O ranking é liderado por quatro países nórdicos: Suécia, Dinamarca, Noruega e Finlândia, e as onze primeiras posições são ocupadas por europeus. O Brasil é o mais bem colocado entre as nações da América Latina e Caribe.
Com uma alta participação de fontes renováveis em sua matriz elétrica, o Brasil conta com um dos setores elétricos menos intensivos de carbono no mundo. A pontuação média do país melhorou 8% no índice desde 2014.

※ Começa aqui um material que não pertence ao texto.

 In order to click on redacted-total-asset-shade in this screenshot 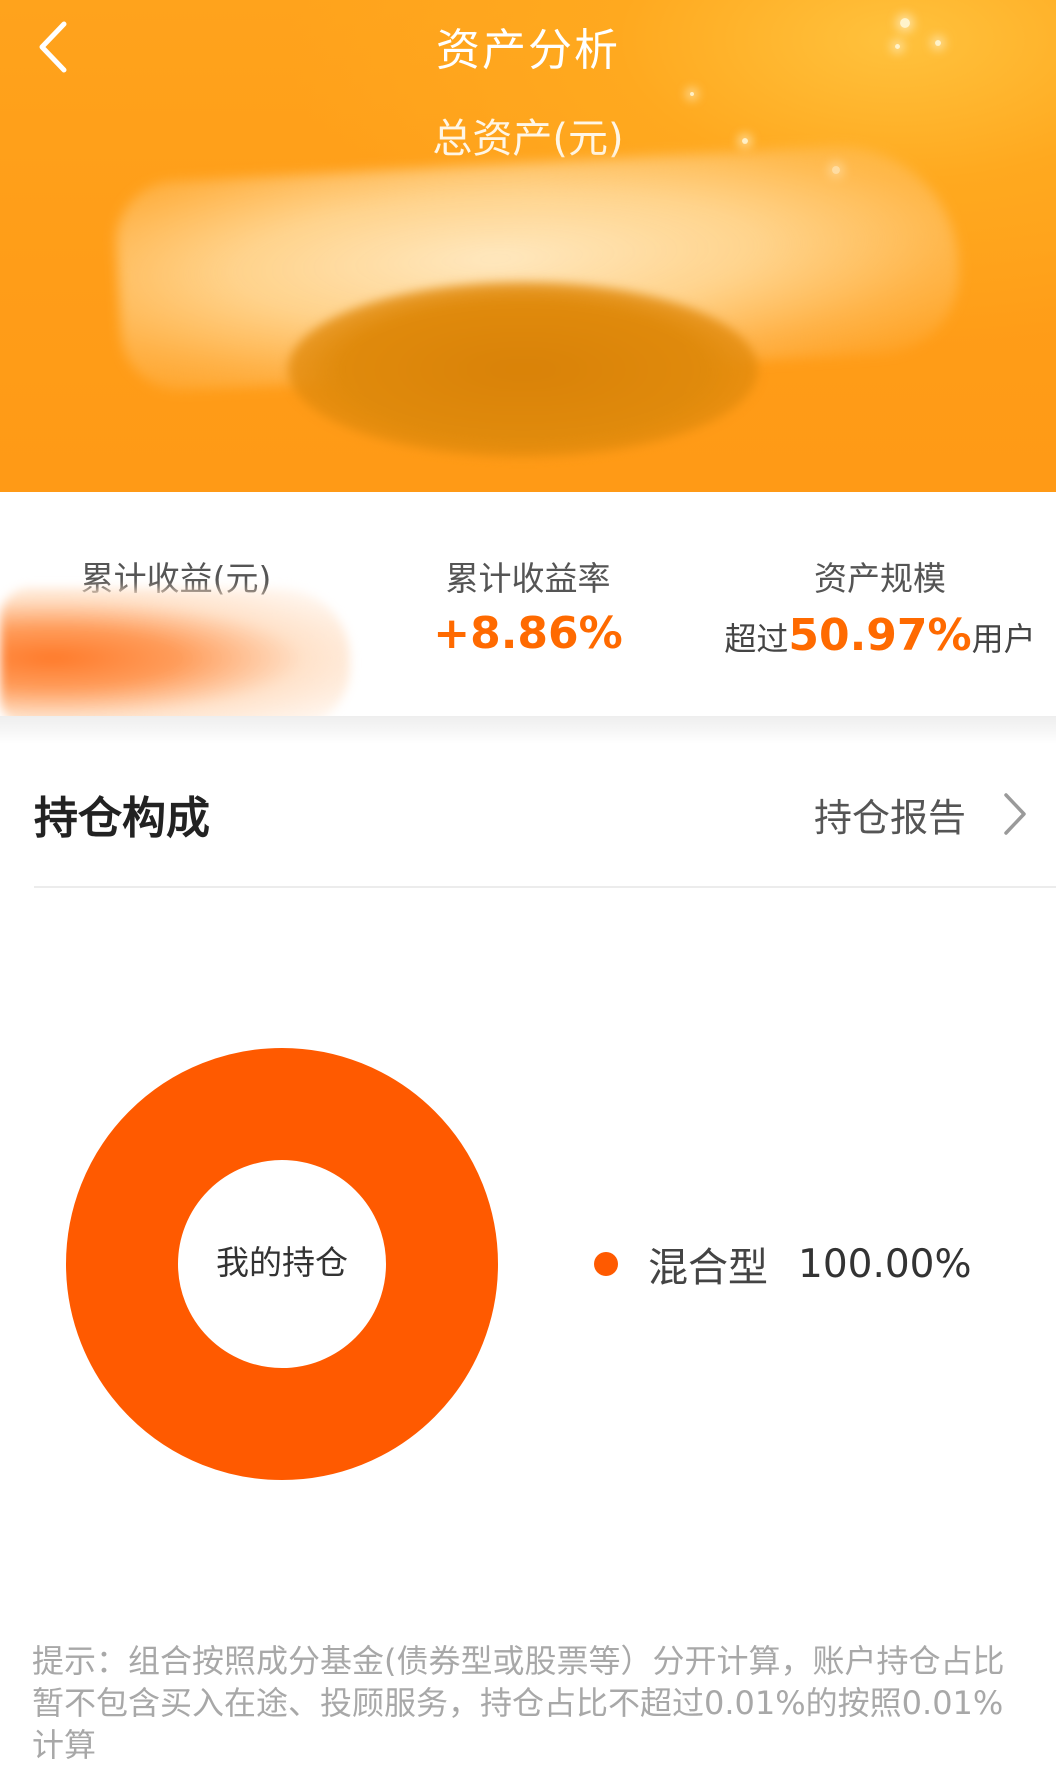, I will do `click(523, 370)`.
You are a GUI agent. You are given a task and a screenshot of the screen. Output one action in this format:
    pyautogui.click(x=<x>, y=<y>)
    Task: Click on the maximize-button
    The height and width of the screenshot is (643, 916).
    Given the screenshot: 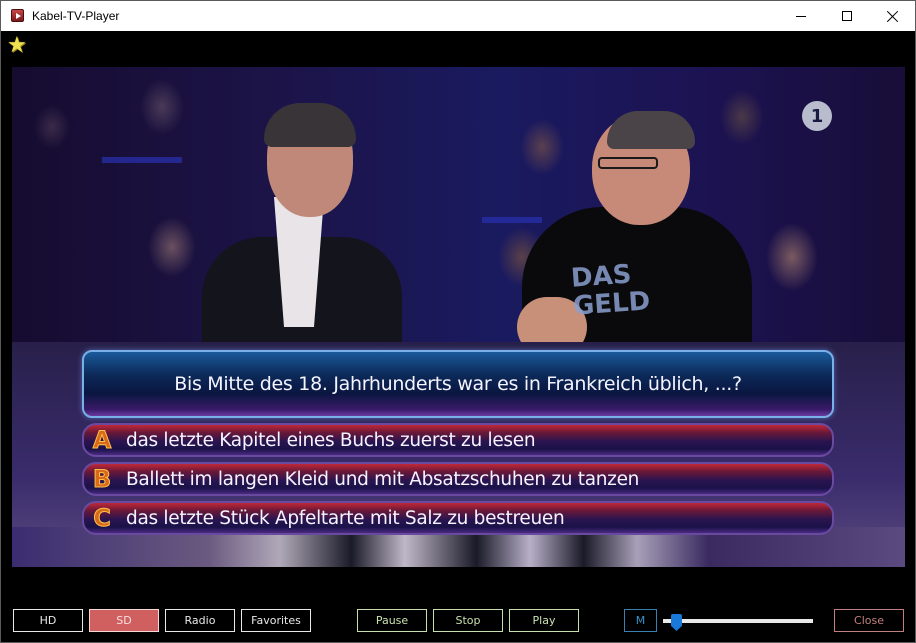 What is the action you would take?
    pyautogui.click(x=847, y=16)
    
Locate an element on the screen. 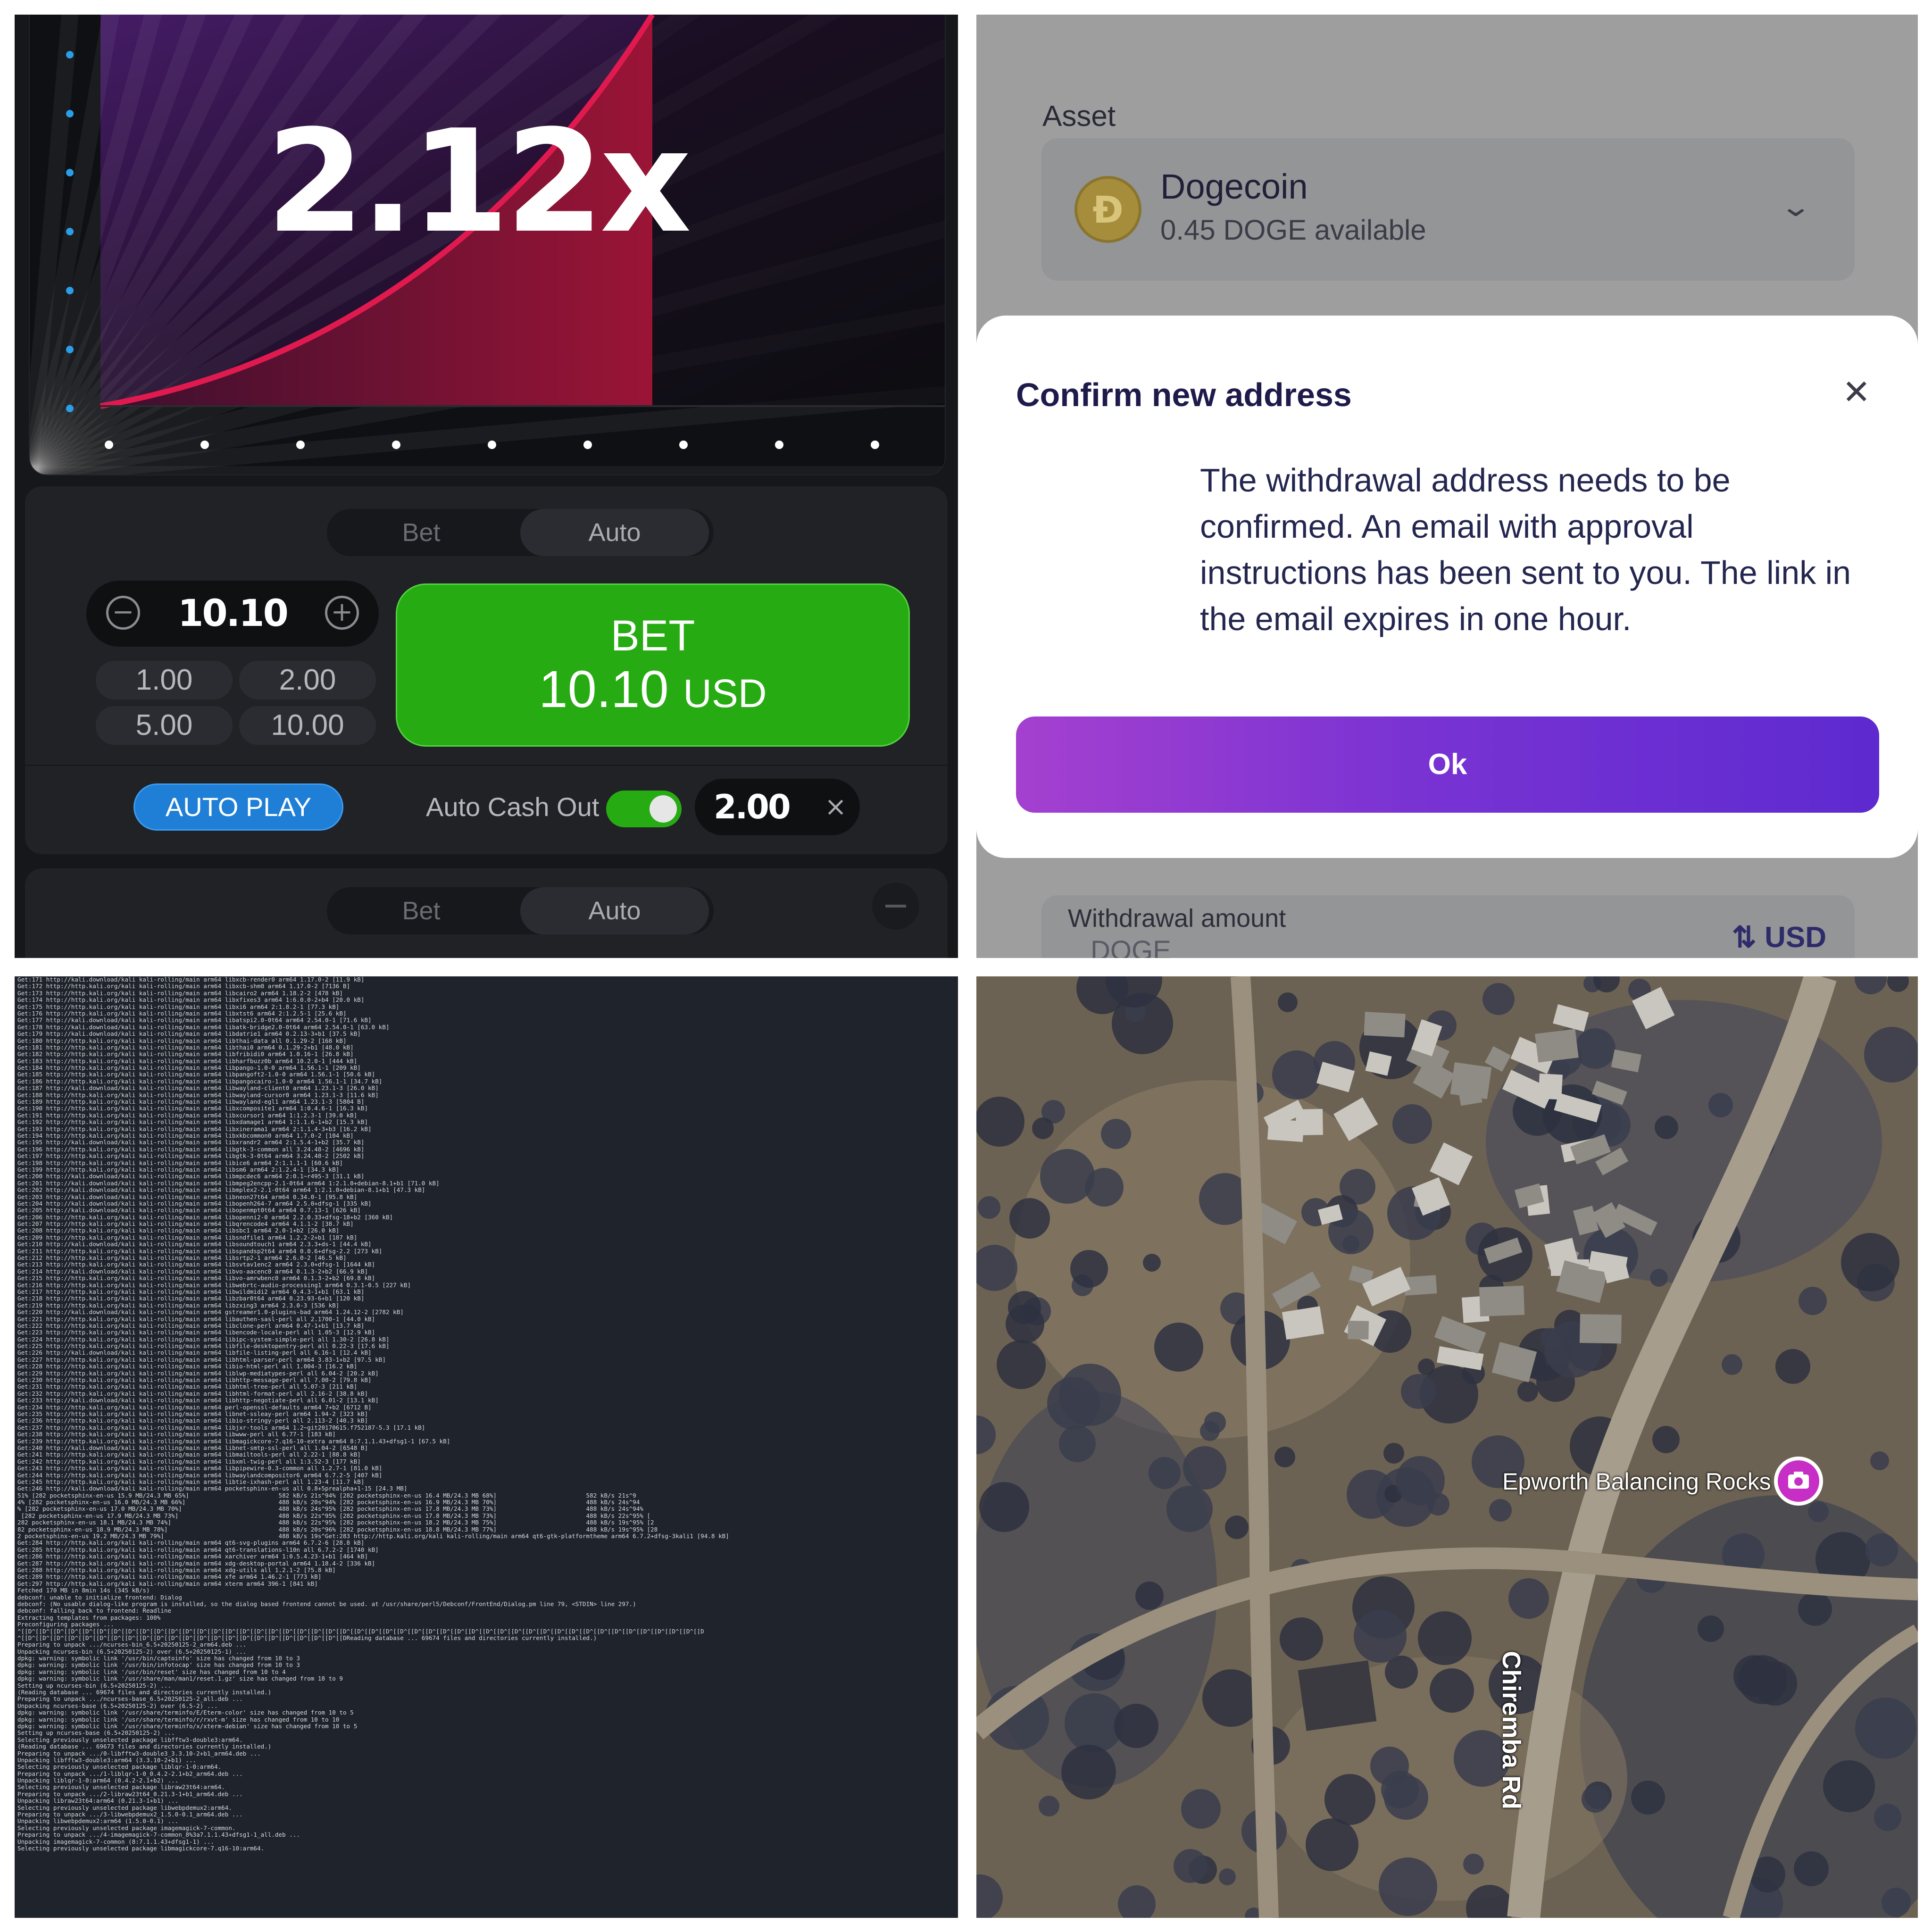 This screenshot has width=1932, height=1932. dogecoin-icon is located at coordinates (1108, 210).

A análise destacou o crescimento dos investimentos na energia solar e eólica, mas alertou para os impactos da crise hídrica, ocorrida em 2021, na geração hidrelétrica e consequente acionamento de usinas térmicas para garantir o suprimento de energia.
O Fórum Econômico Mundial apontou que o Brasil progrediu na criação de um ambiente regulatório que permita a atração de investimentos e a construção de infraestruturas necessárias para viabilizar a transição energética.